Glyndebourne's touring version of new opera Hamet is truly top-notch, says Eve Stebbing.

Hamlet is the first opera to be commissioned by Glyndebourne for almost ten years. When the piece was premiered in the summer, it was to whoops of joy and standing ovations.

The show has all the ingredients of a hit. Despite the inevitable change of staff for the UK tour, it is a truly top-notch affair. Conductor Duncan Ward has marshalled the forces of the Glyndebourne Tour Orchestra, extracting a performance that brings light to this dark music.

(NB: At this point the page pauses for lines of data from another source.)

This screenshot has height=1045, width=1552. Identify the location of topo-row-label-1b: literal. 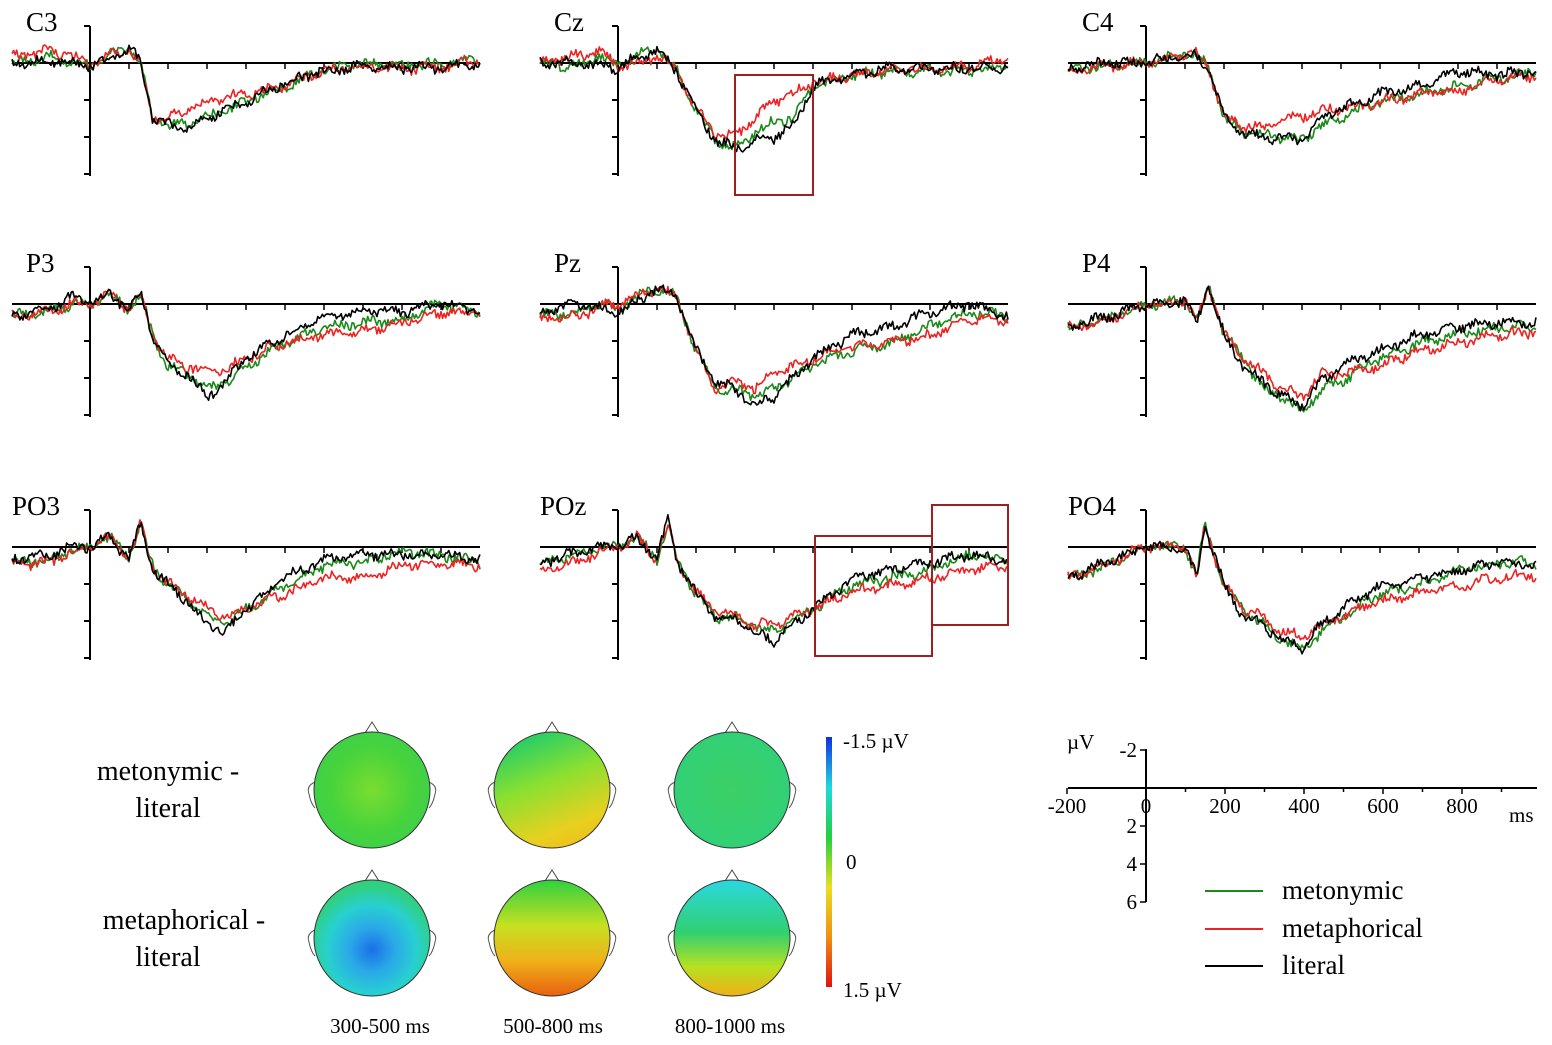
(168, 808). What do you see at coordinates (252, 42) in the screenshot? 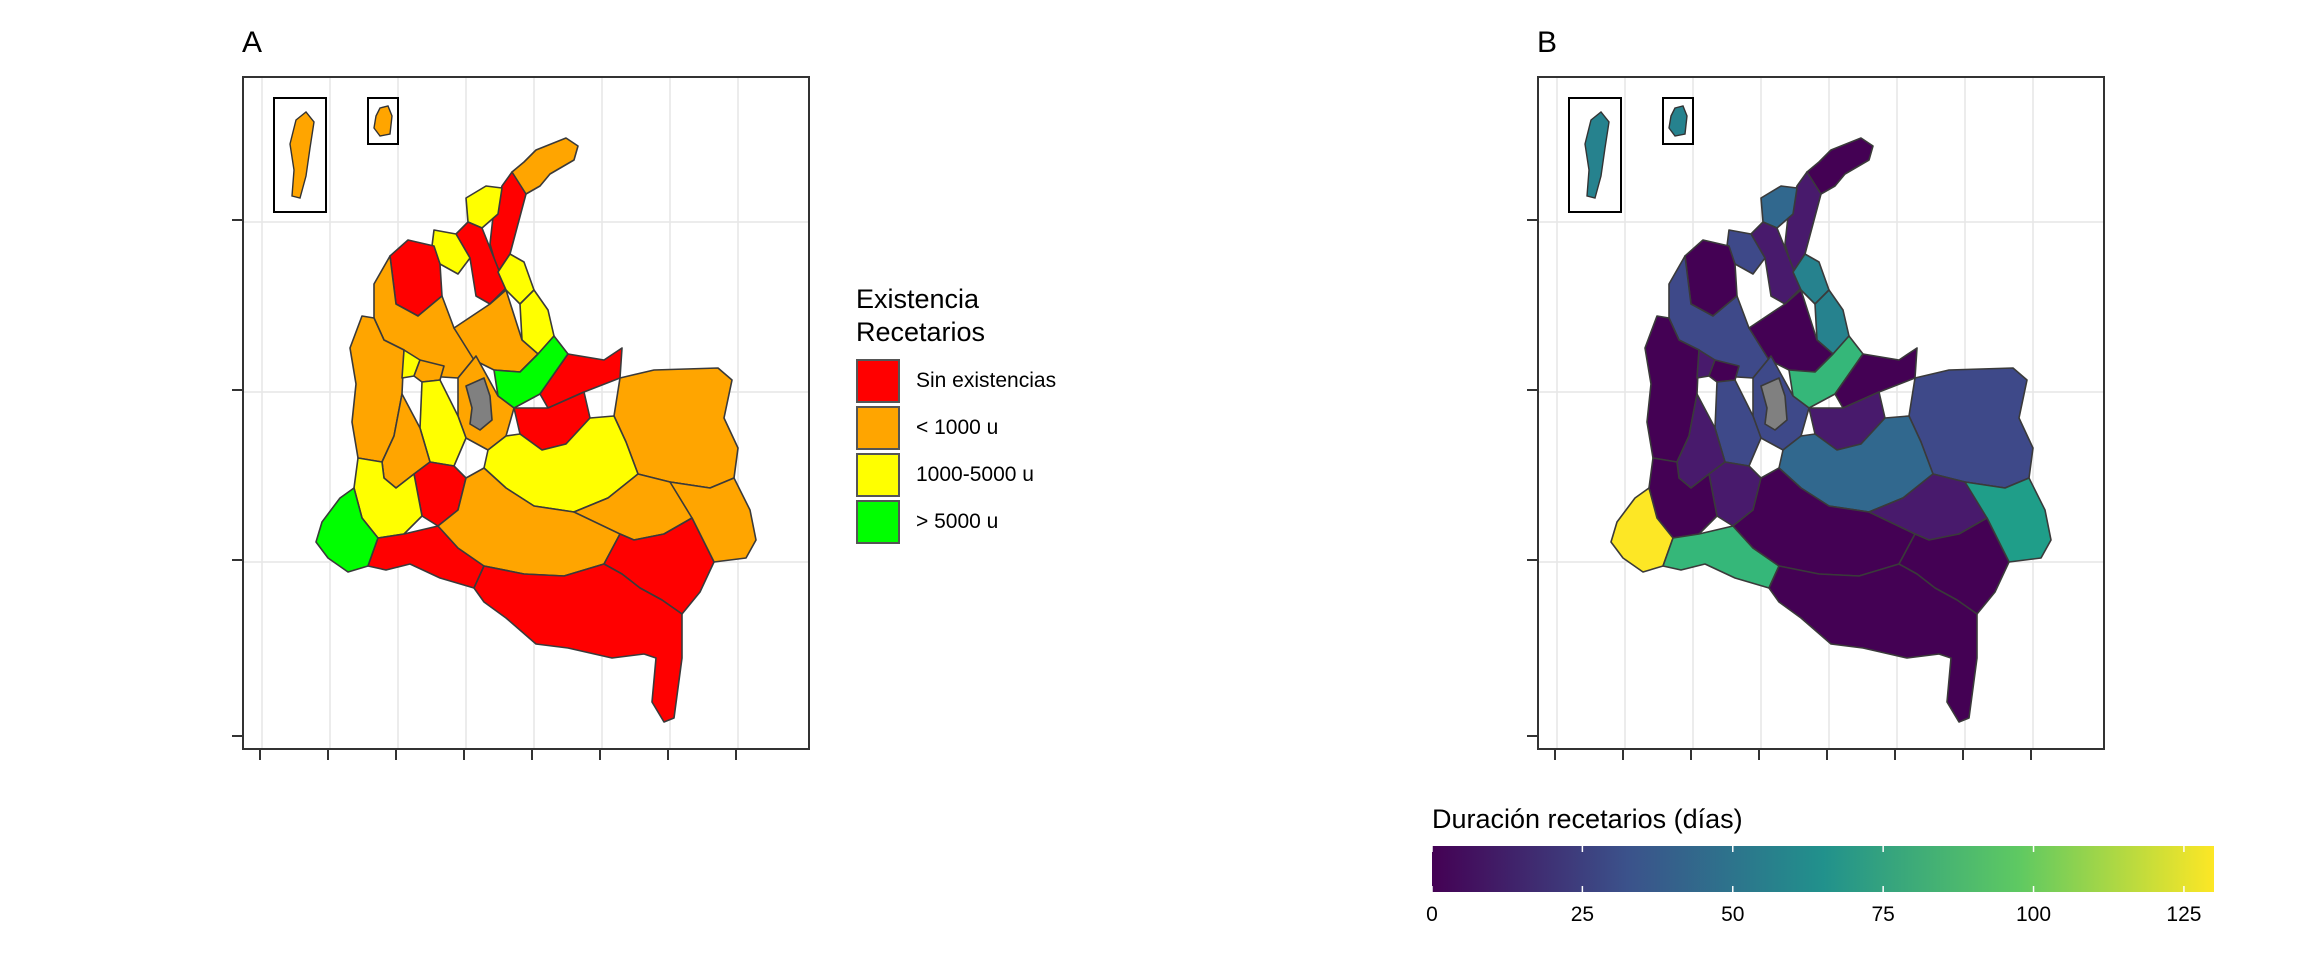
I see `panel-a-label: A` at bounding box center [252, 42].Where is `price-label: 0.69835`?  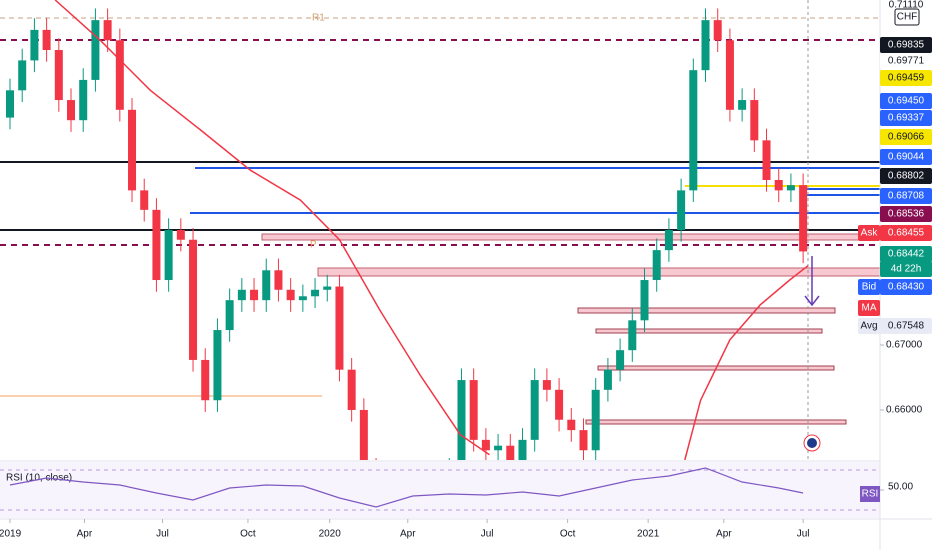
price-label: 0.69835 is located at coordinates (906, 46).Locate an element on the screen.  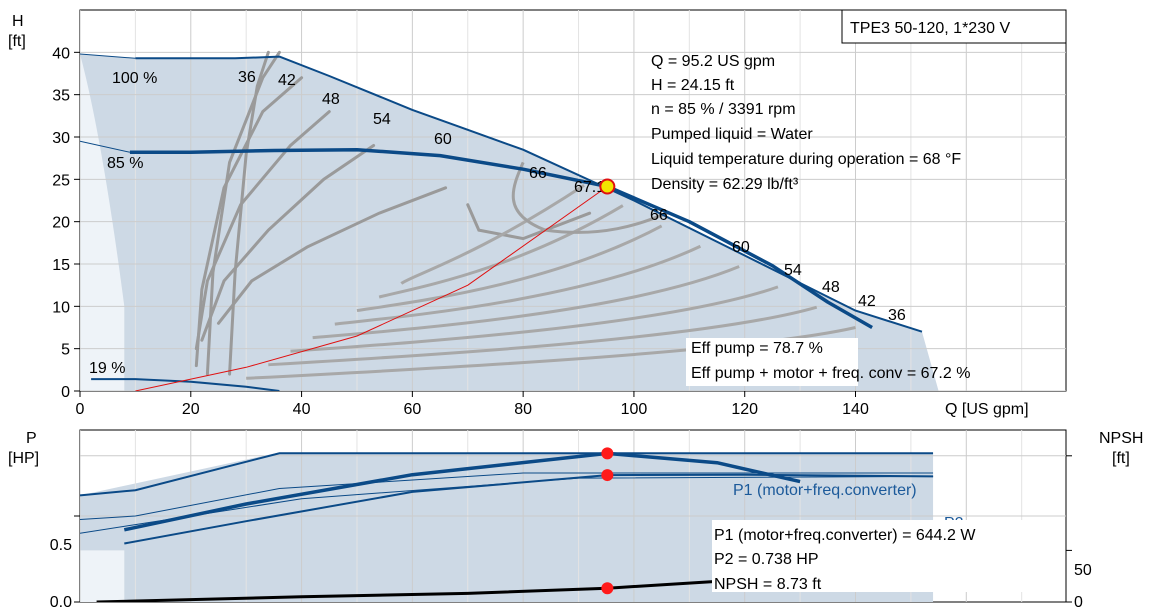
system-curve is located at coordinates (372, 288).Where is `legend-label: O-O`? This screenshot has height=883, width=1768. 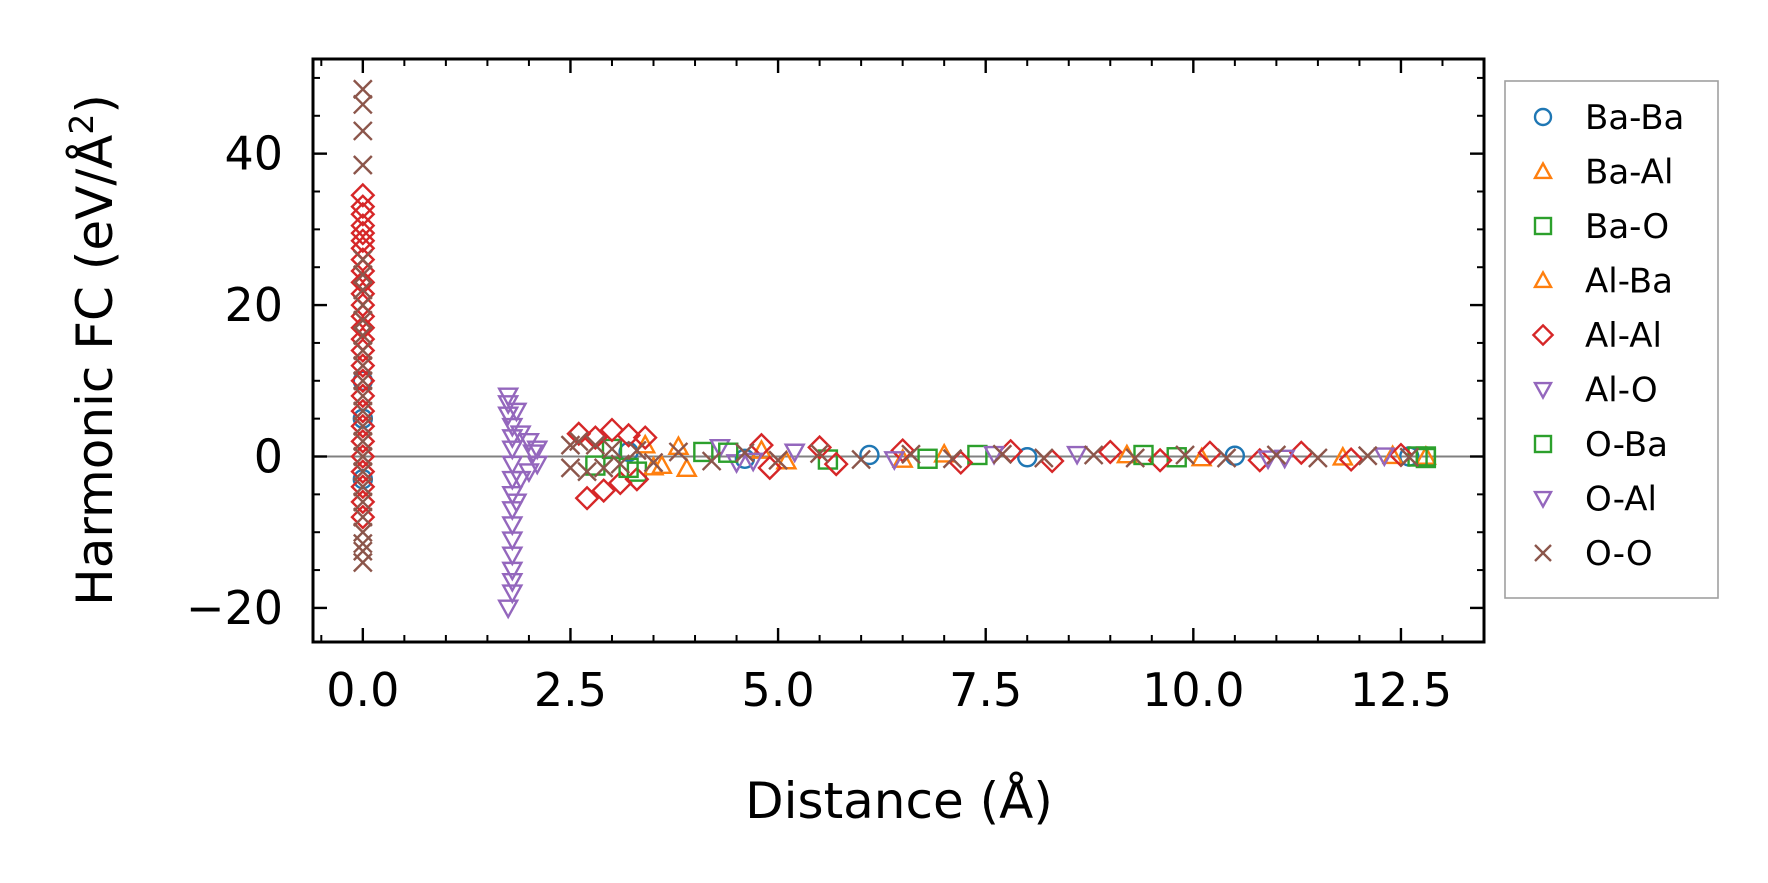
legend-label: O-O is located at coordinates (1619, 554).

Although much has changed since its first outing, some may still complain of a relentless bleakness. But nothing detracts from the fabulous buzz in the auditorium as we all sit down for the creepy sounds that usher in Act 1. The ominous, electronic rumblings are actually a tam-tam being stroked with a hard rubber ball.

Composer Brett Dean's work has been compared to the Austrian expressionist Alban Berg, and the sound world is immediately reminiscent of Berg's Wozzeck. Dean is wonderfully playful with Shakespeare's soliloquies, translating them into time-stopping arias, in which psychological truth marries perfectly with complex musical ideas.

Small-scale ensemble work is deftly handled. The music creates a sense of symmetry and space that flows naturally into Director Neil Armfield's well-balanced staging, and Ralph Myers' set is a silver-screen vision of muted tones and ghostly greys.

Centre of it all is David Butt Philip as Hamlet. His is a performance that mixes the comic with the tragic to great effect. Part-clown, part-romantic lead, this vocally-supple tenor has the part nailed.

In the original production, I felt the characters were oddly disconnected, and that the storytelling lacked drive. On tour, that's changed. Above all, Hamlet's relationship with his father has been put back centre-stage, returning the heart to this soul-wrenching tale.

Of course, I can't claim that it's not all rather grim. No happy endings here, I'm afraid - apart from the relief of seeing the architecture of an exciting new opera really fall into place, bravo.